The End of the F***ing World is back for a second season and it’s darker, grittier, and better than ever.
The first season of the show saw broken teens Alyssa (Jessica Barden) and James (Alex Lawther) ditch school in pursuit of adventure. What started out as innocent teens searching for sanctuary in escapism ends with cold-blooded murder and James being shot down by the police. The man that the panicked teens murdered turns out to be a perverted creep and as an audience, we assume that no one will be particularly hard done by his death.
In the first episode of season two, however, we are introduced to a new character. Bonny is a maladjusted young adult who is first abused by her mother and then abused by the professor that Alyssa and James murdered. Unfortunately, she doesn’t see it that way. Manipulated into believing their love is real, Bonny heads out to get her revenge on her lover’s killers.

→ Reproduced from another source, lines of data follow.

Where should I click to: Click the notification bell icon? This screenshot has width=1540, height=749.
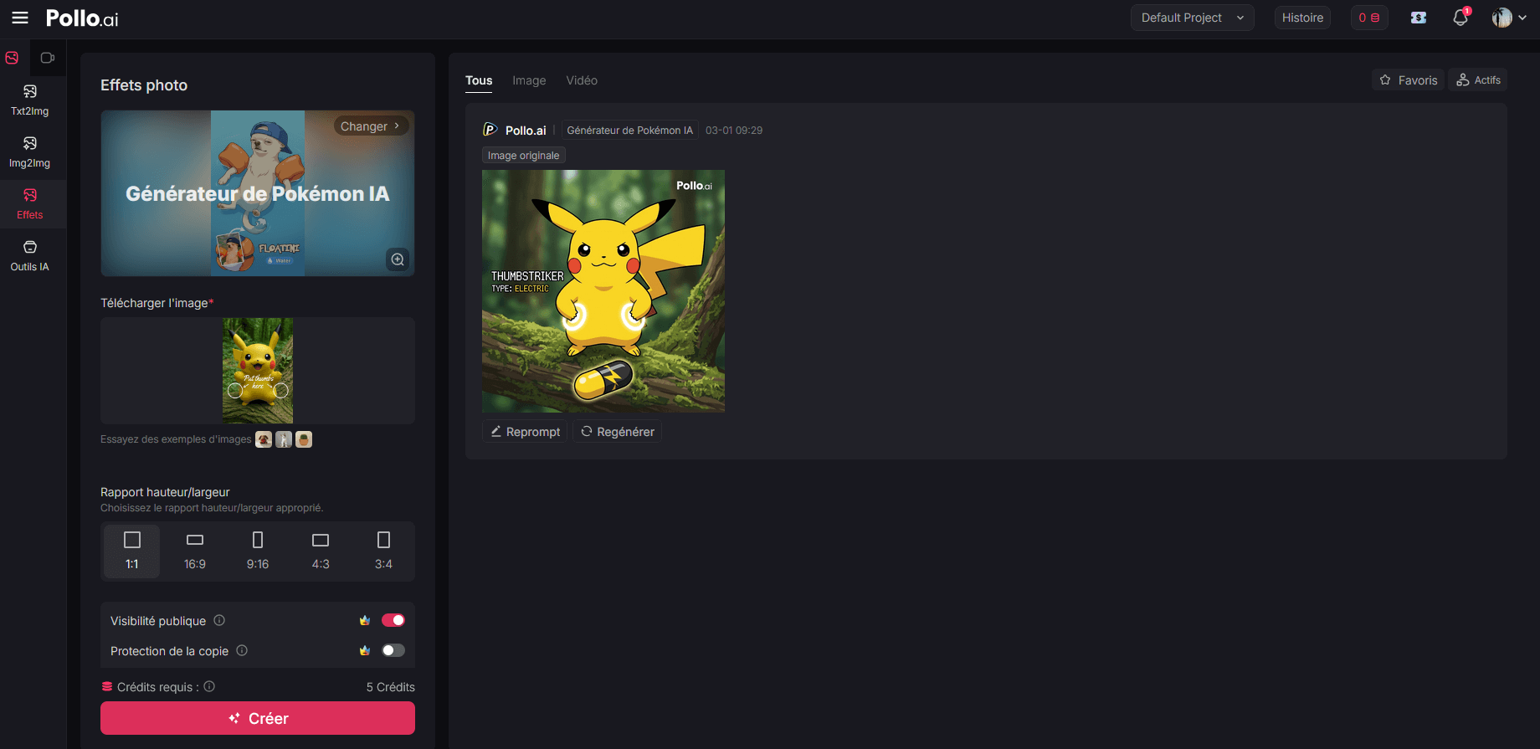pyautogui.click(x=1460, y=18)
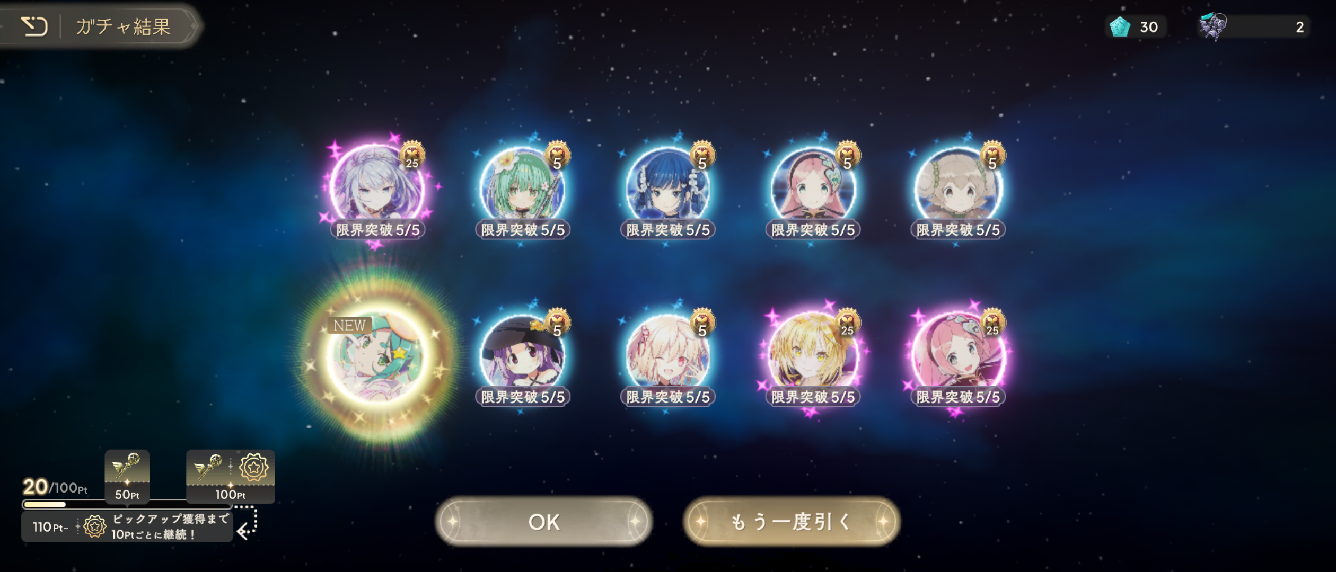The image size is (1336, 572).
Task: Tap the 50Pt wand reward icon
Action: pyautogui.click(x=127, y=476)
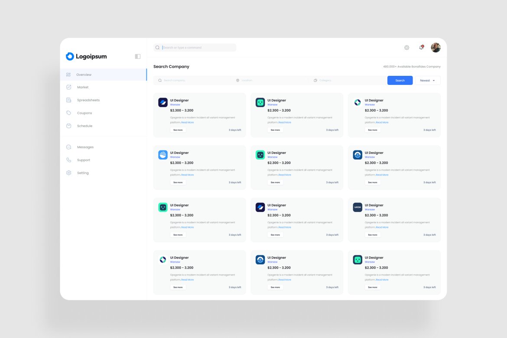Open the Newest sorting dropdown
The height and width of the screenshot is (338, 507).
(427, 80)
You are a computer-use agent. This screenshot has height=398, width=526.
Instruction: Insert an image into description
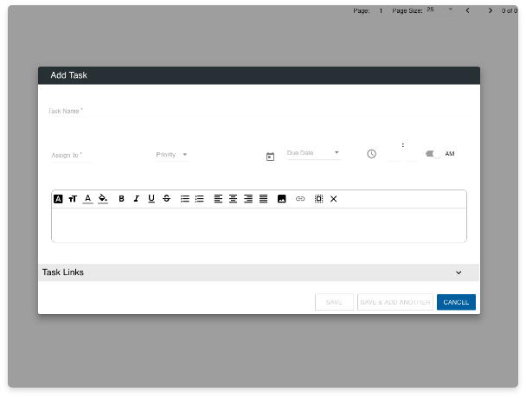point(282,199)
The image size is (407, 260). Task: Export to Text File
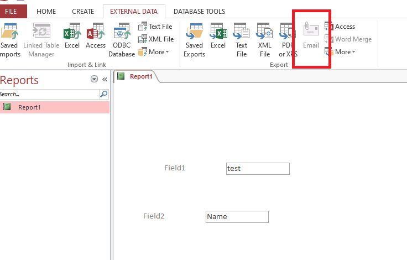242,40
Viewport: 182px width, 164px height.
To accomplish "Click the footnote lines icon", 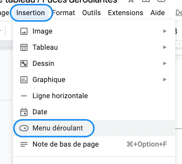I will coord(24,144).
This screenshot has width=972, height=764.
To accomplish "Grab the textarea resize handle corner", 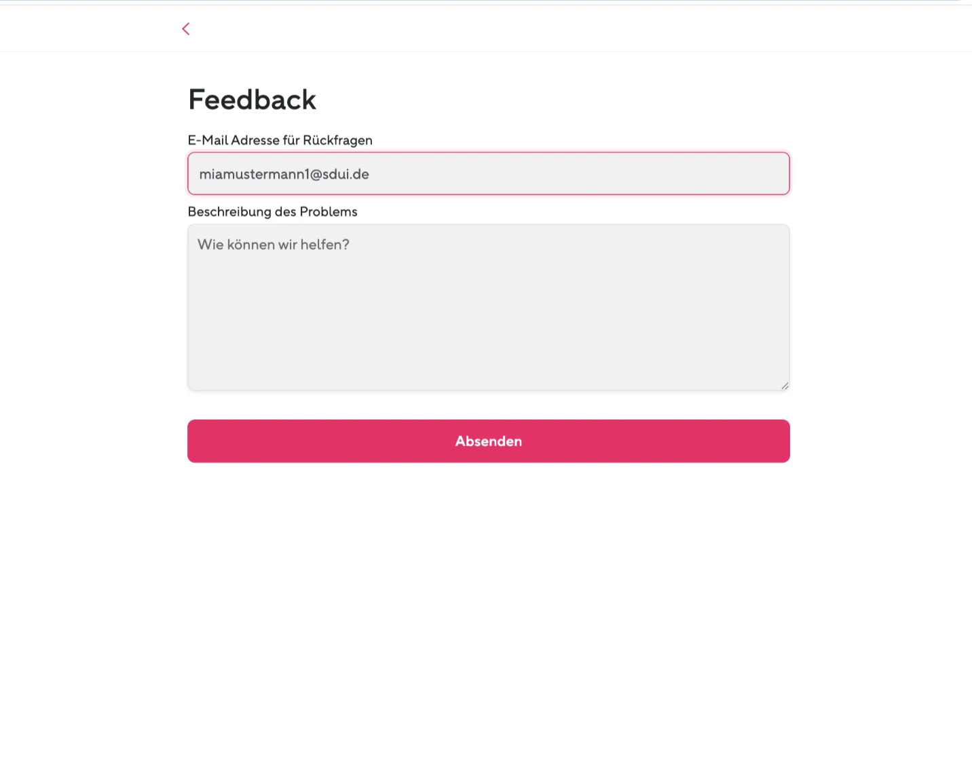I will [x=785, y=386].
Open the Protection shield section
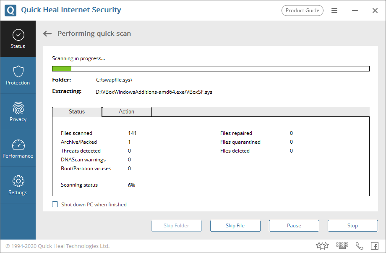386x253 pixels. [x=18, y=75]
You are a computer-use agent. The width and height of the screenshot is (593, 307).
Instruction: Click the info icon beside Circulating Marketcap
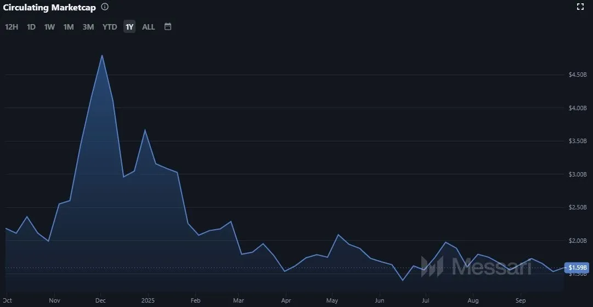[105, 7]
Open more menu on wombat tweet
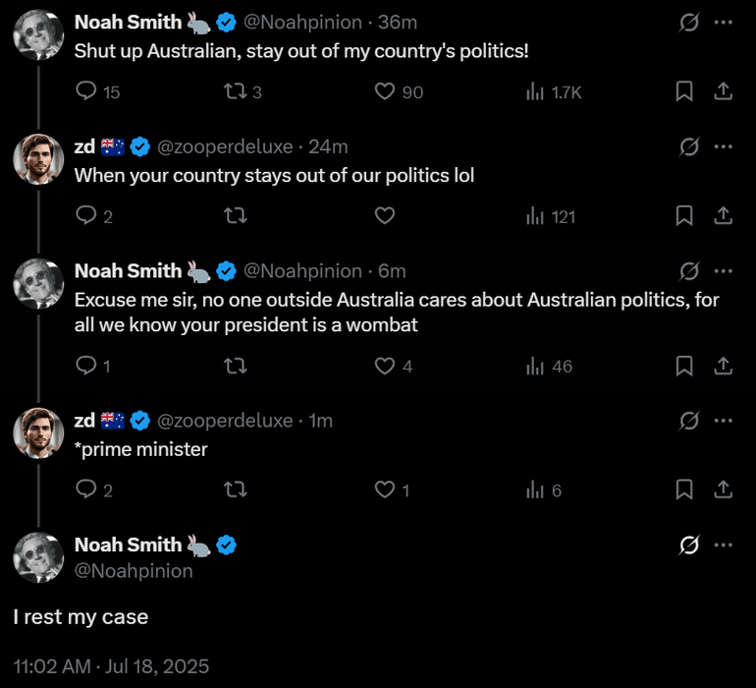This screenshot has width=756, height=688. pyautogui.click(x=724, y=271)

The rest of the season unfolds into a confusing and emotional cat-and-mouse chase. Bonny switches between reaching for the gun and going for drinks with Alyssa and James, who are dealing with the aftermath of their horribly timed reunion. The trio develops an unusual relationship with a tense and dramatic climax.
Of course, what is so compelling about the Netflix series is not the tense climax, but the venerability that comes after. After being held at gunpoint for a murder they are traumatized for committing, Alyssa and James end up holding down a sobbing Bonny, trying to protect her from herself.
Lawther and Barden thus remind us why we fell so deeply in love with their characters in season one. In spite of their unique circumstances and unlikeable personalities, there is something beautiful and relatable about the way they navigate their relationship with one another. Together, they subvert all expectations of young lust and their fragile romance is an ironic triumph for love.
“I’m sorry for thinking you were the answer,” James confesses to Alyssa in the final scene. After all the ups and devastating downs, James realizes that love is not about finding someone that can fix you. It’s not about bold declarations of adoration, but rather whispered confessions behind a car park. It’s the person who not only knows where you are but can assess whether you truly want to be alone or are in need of a friend. Love is ultimately about many things and The End of the F***ing World shines a delicate light to the tender intricacies of one particularly unconventional, poignant relationship.